Historic home demolished to make way for business

Published 10:02 am Thursday, December 13, 2018

BUCHANAN — A 150-year-old home that has been at the center of debate since late last year was demolished Thursday at 212 Main St. in Buchanan.

Jeremy Frame, business owner of Frame Products Inc. at 206 Main St., purchased the home with the intent to grow his expanding business to the adjacent property where the historic structure was located.

“Originally, when I first bought it my plan was to make a parking lot out of it,” Frame said.

But before Frame could complete his plans, the Buchanan Preservation Society came forward during a November city commissioners meeting in an effort to protect the home they said possessed historic community value.

The Buchanan Preservation Society asked city commissioners to enact a six-month hold on issuing a demolition permit. They also asked Frame to consider reselling the property to someone who could restore it. While Frame said he had several discussions with the organization’s volunteers, a deal they could agree on never materialized.

“No one ever came down and gave me a legitimate offer,” Frame said. 

Frame said he felt no rush to demolish the property and allowed a year to pass to see what options might be available that would make both sides happy. But after that time frame, he said it was time to take action. With a city permit issued last week, Frame initiated the demolition.

“The bottom line is the decision had to be made,” Frame said. “After one year, I think it was an ample amount of time. With our business growing and what we are trying to achieve, we are trying to help our community.”

The home at 212 Main St. was hailed for its Italian architecture. The Buchanan Preservation Society had also described it as a Buchanan landmark and contributing resource on the National Register of Historic Places.

The home was vacant for two years before Frame purchased it. He described the structure as in a state of disrepair, with no working plumbing or electrical and a crumbling foundation.
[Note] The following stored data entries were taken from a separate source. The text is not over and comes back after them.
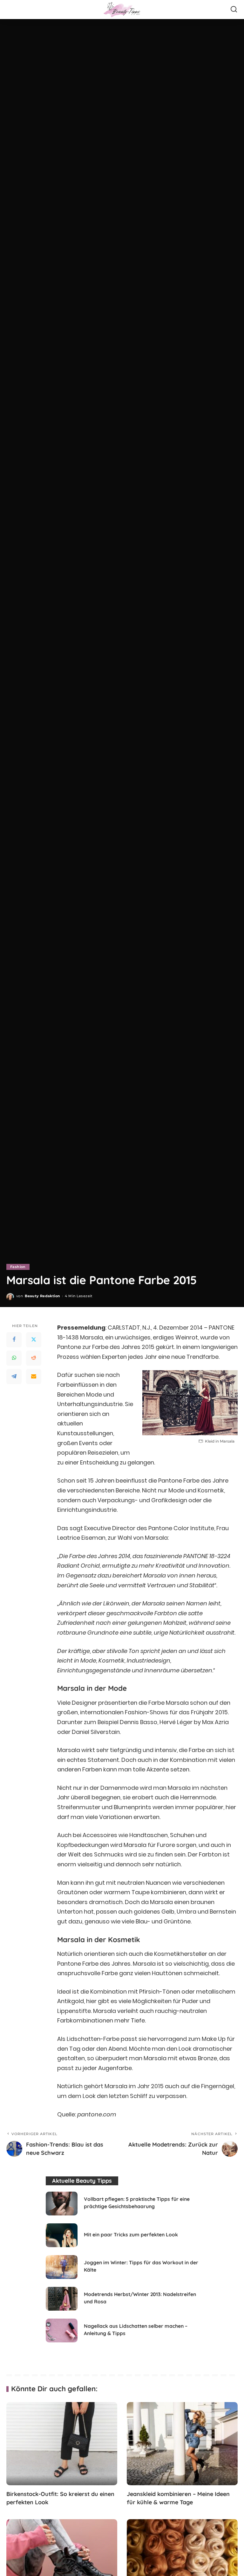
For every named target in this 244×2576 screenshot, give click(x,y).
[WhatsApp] (14, 1358)
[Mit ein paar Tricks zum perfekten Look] (62, 2235)
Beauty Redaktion (42, 1296)
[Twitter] (33, 1339)
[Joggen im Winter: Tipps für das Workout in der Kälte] (62, 2267)
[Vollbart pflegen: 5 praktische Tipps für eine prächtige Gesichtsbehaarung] (62, 2203)
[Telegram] (14, 1376)
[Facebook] (14, 1339)
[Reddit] (33, 1358)
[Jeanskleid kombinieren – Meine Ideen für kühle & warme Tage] (182, 2443)
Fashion (18, 1267)
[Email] (33, 1376)
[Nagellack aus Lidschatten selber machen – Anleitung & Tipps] (62, 2330)
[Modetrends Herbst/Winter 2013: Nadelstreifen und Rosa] (62, 2299)
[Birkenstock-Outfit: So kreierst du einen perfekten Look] (61, 2443)
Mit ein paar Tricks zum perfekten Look (131, 2234)
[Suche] (234, 9)
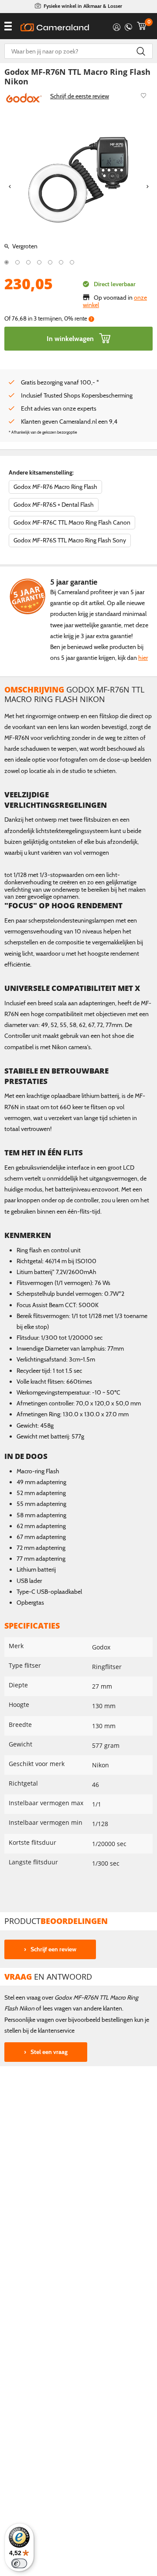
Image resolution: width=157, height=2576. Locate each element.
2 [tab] (17, 262)
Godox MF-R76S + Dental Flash (54, 505)
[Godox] (24, 97)
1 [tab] (6, 262)
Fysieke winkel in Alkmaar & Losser (83, 6)
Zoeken (140, 51)
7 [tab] (72, 262)
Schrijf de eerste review (79, 96)
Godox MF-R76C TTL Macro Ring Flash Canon (72, 522)
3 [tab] (28, 262)
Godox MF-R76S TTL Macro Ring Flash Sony (70, 540)
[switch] (19, 2563)
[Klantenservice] (128, 26)
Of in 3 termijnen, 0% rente (48, 318)
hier (143, 658)
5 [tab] (50, 262)
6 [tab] (61, 262)
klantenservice (56, 2030)
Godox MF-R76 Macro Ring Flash (55, 487)
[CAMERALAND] (54, 27)
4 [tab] (39, 262)
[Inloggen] (117, 26)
He said it would have cost more than $200,000 to restore.

Following the demolition last week, volunteers with the nonprofit released a statement, but did not address specific questions about the home’s destruction when asked.
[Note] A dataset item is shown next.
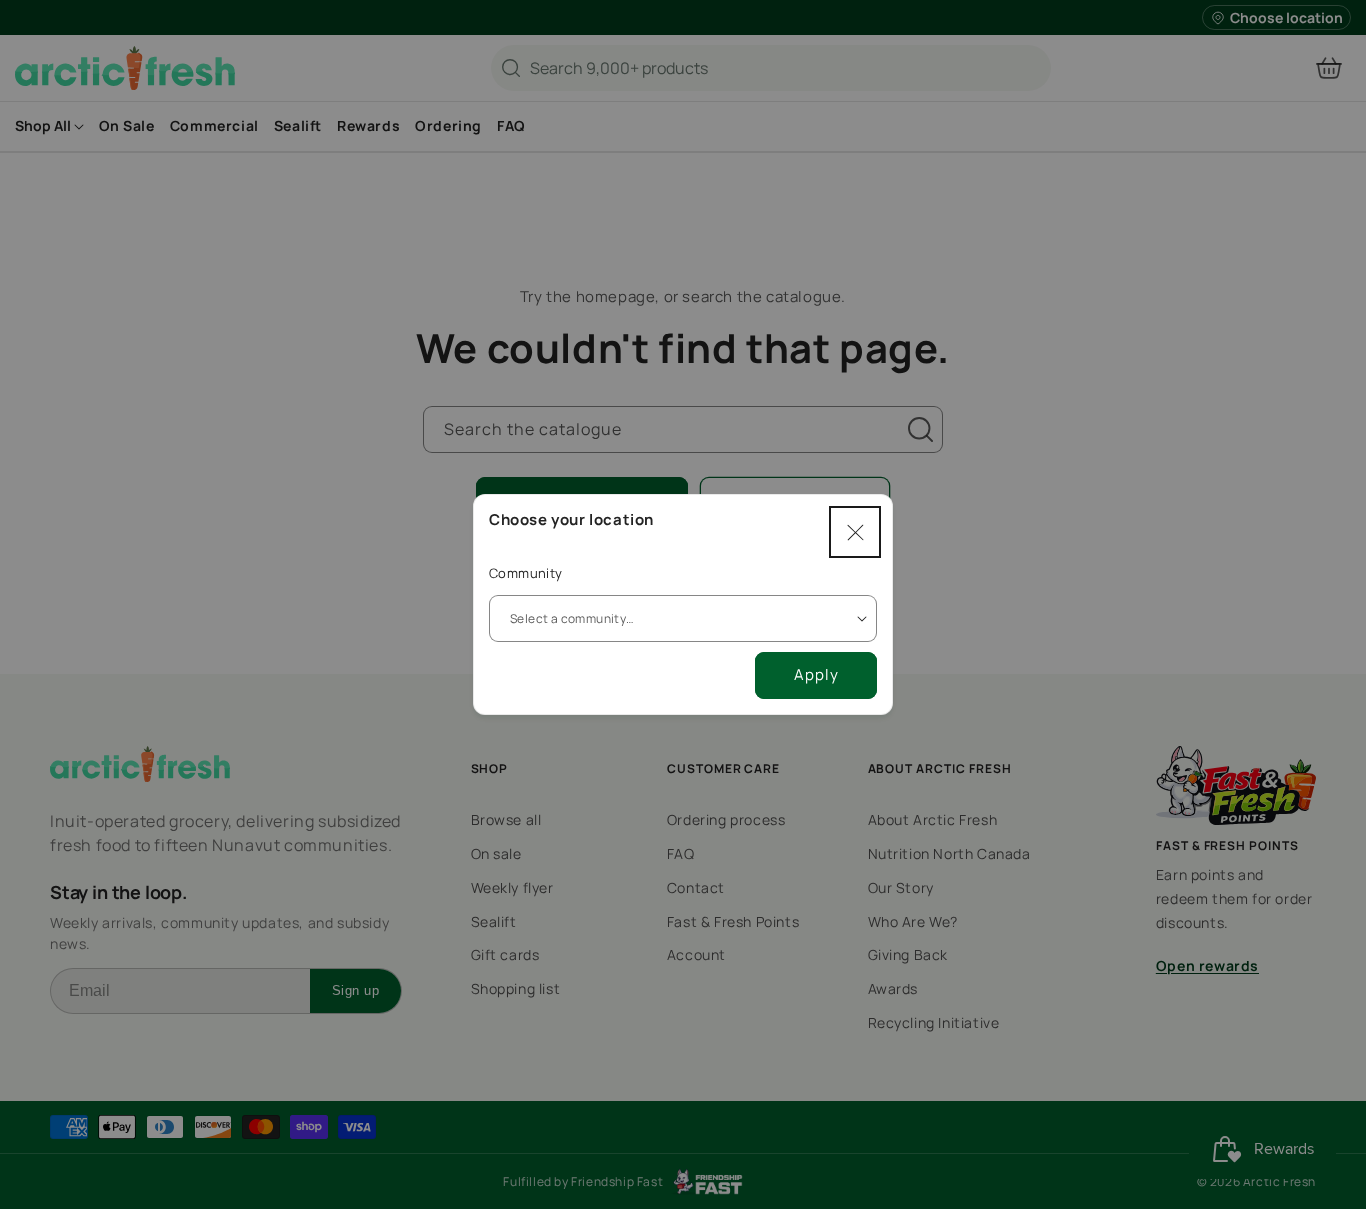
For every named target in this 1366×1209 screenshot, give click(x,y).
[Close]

“The Buchanan Preservation Society works to protect and preserve residential, commercial, and industrial neighborhoods and their environments, including specific buildings and structures, while maintaining historic and genealogical records, objects and archives,” the statement read.

Frame said he was unaware that the home had any historical value when he first purchased it. Before it was demolished, he said he salvaged some of the home’s beams, the chandeliers and heaters that were inside the home.

Since the demolition, Frame said he has heard feedback while at his business.

“We have had nothing but positive people come down here and say, ‘We’re really happy that it was taken down, it looks so much better,’” Frame said.

The sentiment on the Buchanan Preservation Society’s Facebook page showed some different reactions. The nonprofit created a post when demolition began last week, encouraging people to contact City Manager Bill Marx. While many responded that they sided with the decision to knock the home down, others expressed sadness that it was being demolished.

“This was not a glorious day,” Frame said of the demolition. “This was a hard decision, but for progress, hard decisions have to be made some times.”